実は、眼球の中にはいったピンセットの動きが私にはよく見えたのです。ピンセットが極薄の膜をつまみあげ、網膜から剥がしてくる様子がわかりました。まるで影絵を見ているようでした。

27日の検診でM先生に、「3枚、剥がしましたか」と告げると、「エッ、見えたんですか。過去に見えたと言った人は誰もいませんよ」と驚きます。

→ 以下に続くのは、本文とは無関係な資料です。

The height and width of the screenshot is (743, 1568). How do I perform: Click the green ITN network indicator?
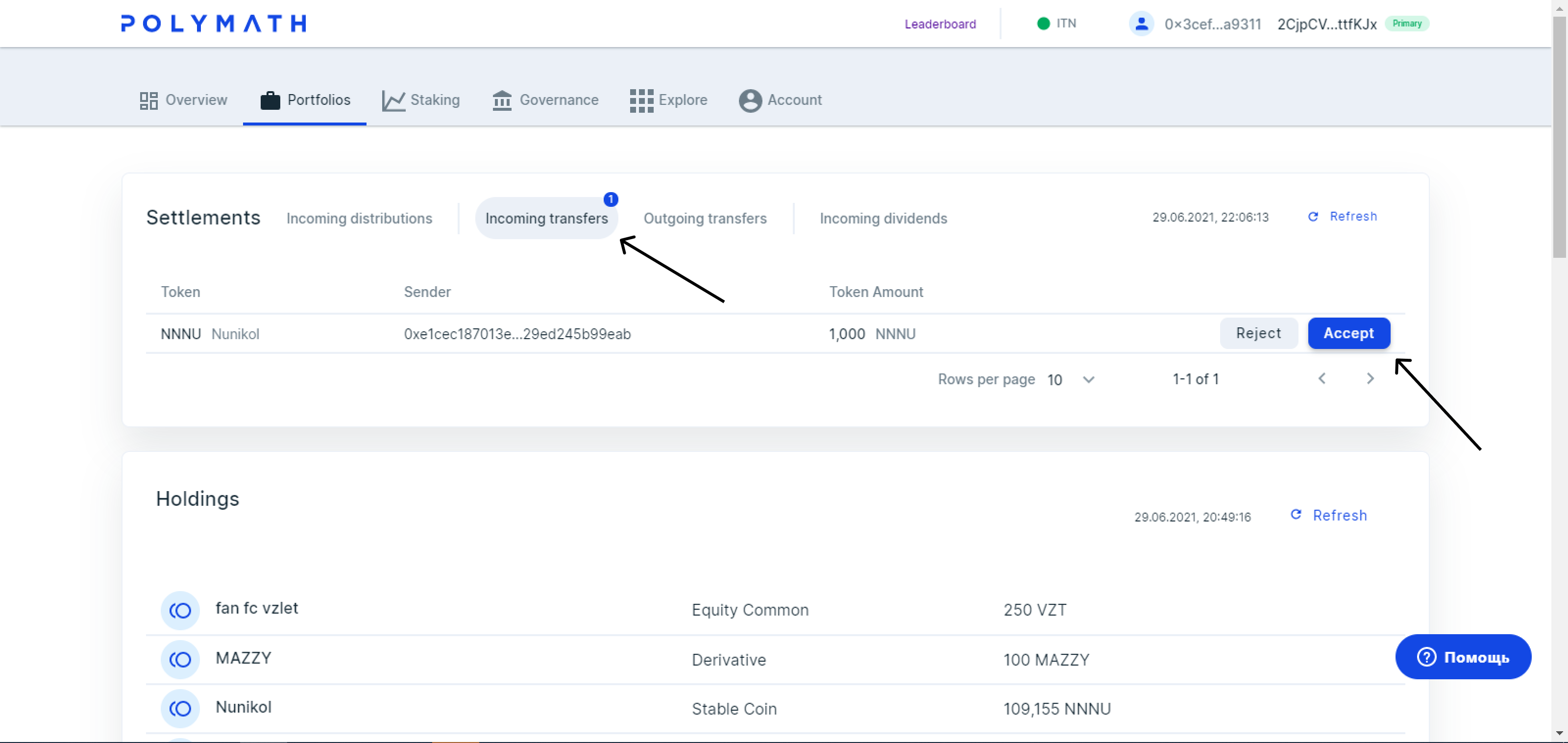(1043, 24)
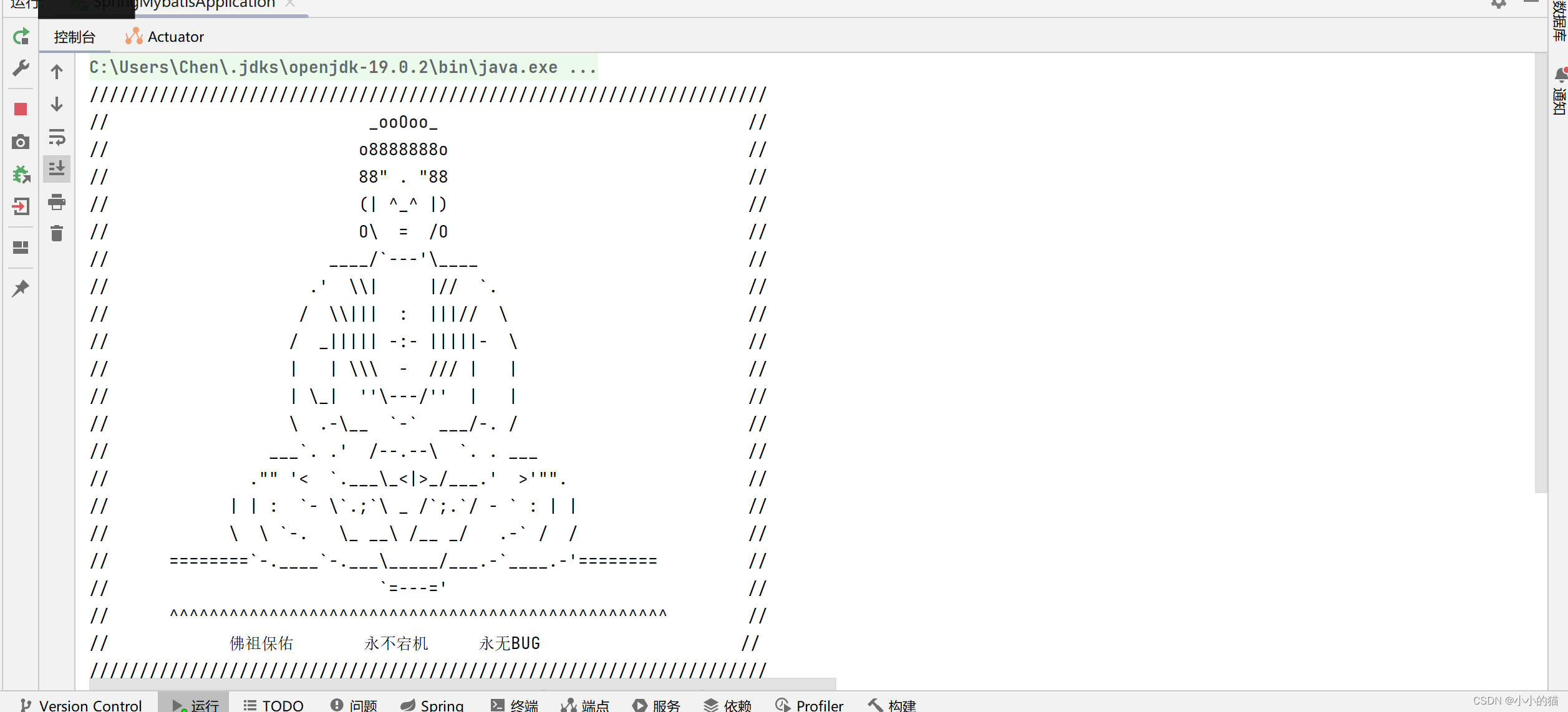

たぶん見えていた方もいると思いますが、先生に話さなかっただけなのだろうと思います。手術中、頭は動かさないようにと言われました。ミリ単位の手術です。頭部を大きな固定具で動かないようにするのかと思っていましたが、そんなことはありません。1時間、咳もくしゃみもできず、頭部を動かすことも許されない。

幸い大きな出血もなく、網膜に穴もあかず、手術はうまくいきました。最後に先生同士で、傷口を縫うか縫わないかを、話していたのが聞こえました。結局、眼球にはいくつかの縫い糸(あとで溶ける)が残って手術は無事におわりました。

自分の病室にもどってベッドに横になると、落ちるという表現が当たるように寝てしまいました。

数時間して麻酔がきれると、左目の奥のほうから深い痛みがやってきました。小さな巨人が中にいて、足踏みしながらドラムを叩いているような感覚です。